道路を隔てた目の前のアパート。外壁は薄い緑色をしたトタン張りだし、屋根だって黒いトタン。外壁から太さ10cm程の煙突が、部屋数だけニョキニョキッと立っています。そんなアパートが2棟、今まさに解体されている真っ最中です。


今はまだ室内を手で壊しているので、それほど煩くもありません。近頃では都会に限らず、住宅が密集して建っていることが多いので、大型機械で ガァーッ と壊す訳にも行かないのでしょう。見ていると、なかなか大変な作業です。


誤解の無いように言って置けば、私が暇を持て余し、窓からボーっと眺めている訳ではありません。何か古材として使えるものは無いかなぁ~と、睨んでいる訳で、それはまさに獲物を狙うハンターの目・・・・・全然違うって!


最近は「ローコスト住宅」と言う言葉が、流行語のように使われていますが、その反面、古材を扱う店と言うものをトンと見かけなくなってしまいました。一昔前なら中古の扉・流し台・便器と言った物から、照明器具の傘まで扱う店が有りましたが、最近はど~も、その手の使い回しをしなくなったようですね。


つまり今の「ローコスト」と言うのは、あくまでも新品の材料で、安価な工法・素材を使ったものを指し、決して古材あるいは中古材を用いず、かつ施主の手作業は一切含まないものを指す・・・・・とまで言ったら言い過ぎでしょうか?でも当たらずとも遠からずだと思うのですが。

まぁ、「ローコスト住宅」と言う言葉を発信する側が、どんな立場に立っているのかに拠って、その意味合いは、かなり違うとは思うのですけどね(詳しくは言いませんが)


先日あるリサイクル・ショップの店先に、流し台や浴槽・便器などが並んでいるのを見つけ、慌てて戻って見た事があるのですが、実に値段の設定がムチャクチャで呆れてしまいました。I型キッチンL-2550が18万円強。便器が6万円、その値段じゃあ~買う人は居ないって!
建築のことに疎い方が、中古建築材料を扱うと、こう言う値段になってしまうのでしょうねぇ。


ちなみに同サイズのキッチンは、新品で35万前後、便器なら7~8万円で購入できる筈。

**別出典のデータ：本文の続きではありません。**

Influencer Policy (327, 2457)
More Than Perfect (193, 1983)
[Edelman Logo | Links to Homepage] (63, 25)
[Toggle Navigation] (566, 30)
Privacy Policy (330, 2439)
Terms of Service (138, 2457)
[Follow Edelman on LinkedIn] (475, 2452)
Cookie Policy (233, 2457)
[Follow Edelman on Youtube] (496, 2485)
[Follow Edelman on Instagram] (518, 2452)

それなのに誰が好き好んで、そんな高い中古を買うと思っているのか甚だ疑問です。


話が反れてしまいましたが、建物の解体の方法や解体した材料の処分と言うのは、リサイクルと大いに関係しています。木造住宅に限っても、そこに使われている材料は、木・アルミ・鉄・コンクリートと多種多様。その材料一つ一つを分別処分し、再利用出来れば良いのですが、現実にはなかなか大変な作業です。まして、断熱材のような物まで加われば、丁寧に分別するのは至難の技でしょう。当然、解体費用に影響する。その費用は依頼者の負担です。なかなか理想通りには行かないみたいですねぇ~。


余談ですが、設計事務所には、いろいろな建築材料のカタログや見本が必要な時があります。そんな時はメーカーにお願いして頂戴するのですが、困るのは要らなくなった時の処分なんです。

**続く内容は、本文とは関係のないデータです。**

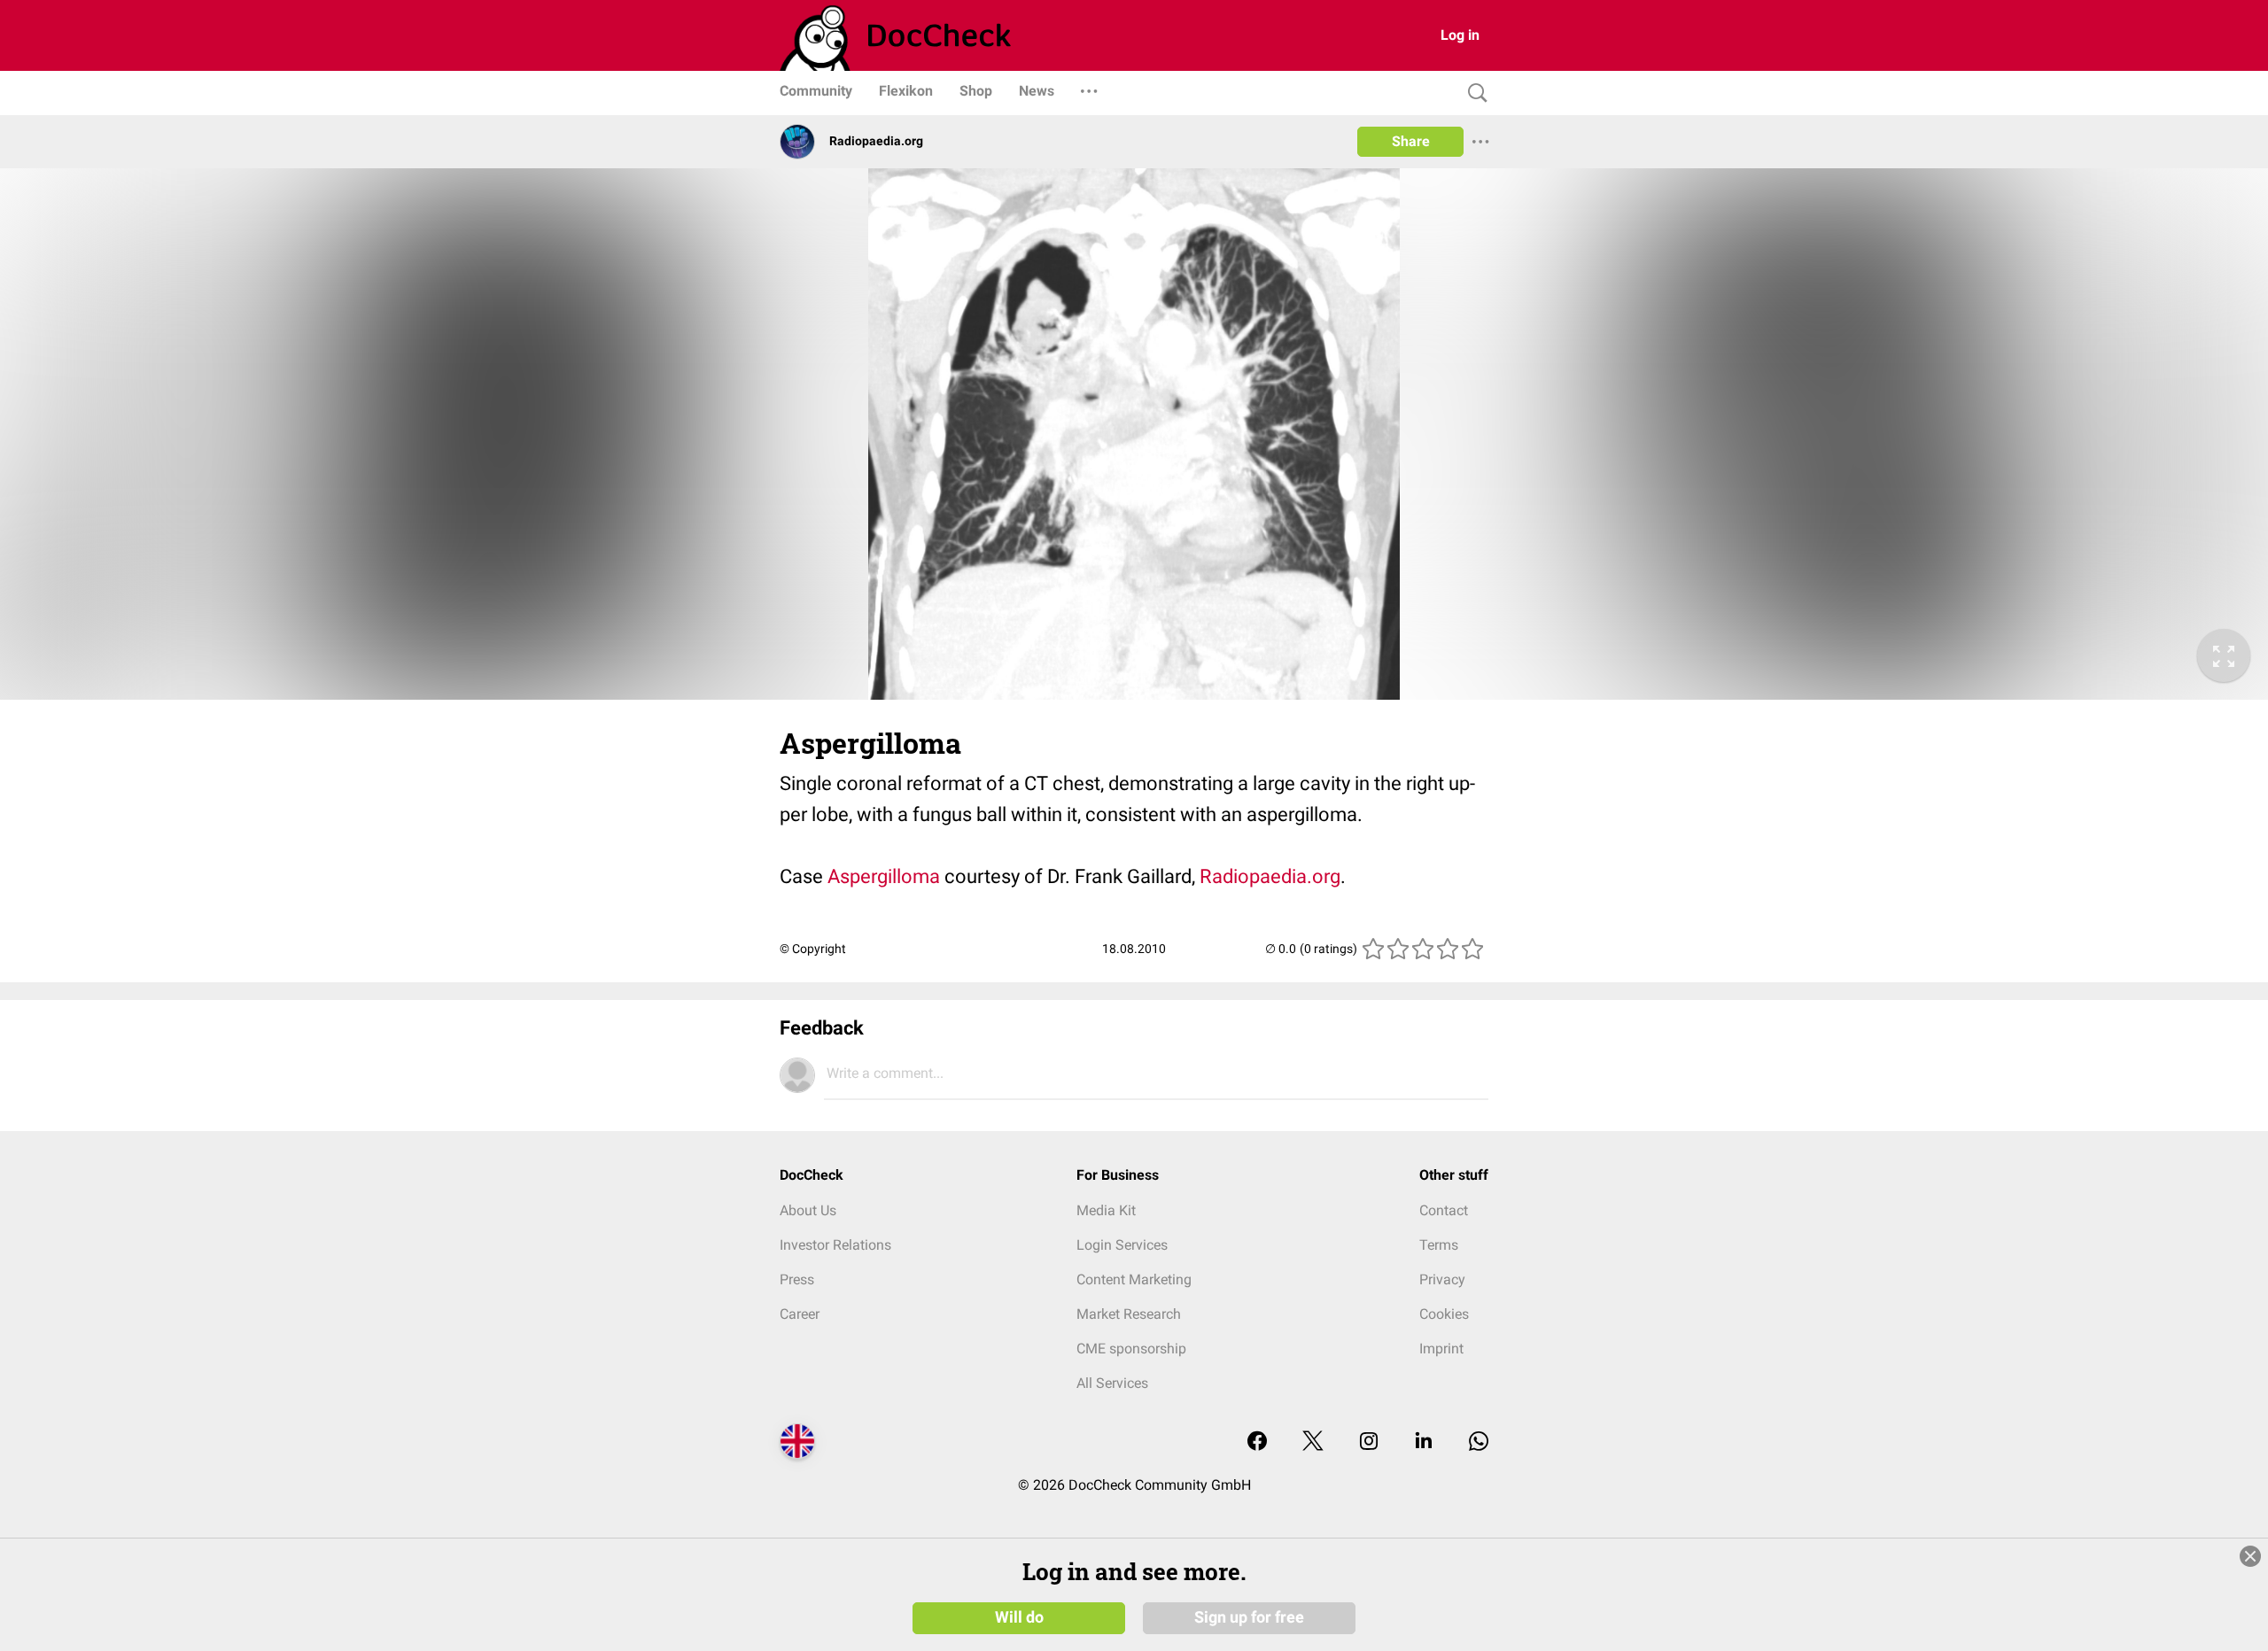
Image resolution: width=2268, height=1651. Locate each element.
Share (1411, 141)
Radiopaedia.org (1270, 876)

例えば浴室に貼るタイルの見本が必要になり、メーカーに現物見本を依頼すると、数枚から数十枚のタイルが届きます。ガラスのカットサンプル然り、屋根材や鉄板なども同じです。ところが用が終わり、処分しようと思った時に捨てる訳には行かないんです。だってこれ「産業廃棄物」扱いなんです。


以前、30cm角タイル10枚ほどをゴミ捨て場に持ち込んだ所、叱られた経験があります。仕方ないので、近くの産廃処分場に捨てて来ましたけどね。なんとか、リサイクル出来ないのかなぁ~と考えちゃいました。


建物を造る時に、リサイクルまで視野に入れて造るか、あるいは解体時の手間を重々認識しておくか。いずれにしても、そう言う知恵や工夫さえもが、必要な時代なのでしょうねぇ・・・。


などと考えているうちに、アパートは鉄骨の外階段を解体し始めています。
解体屋さん、雨の中お疲れ様です。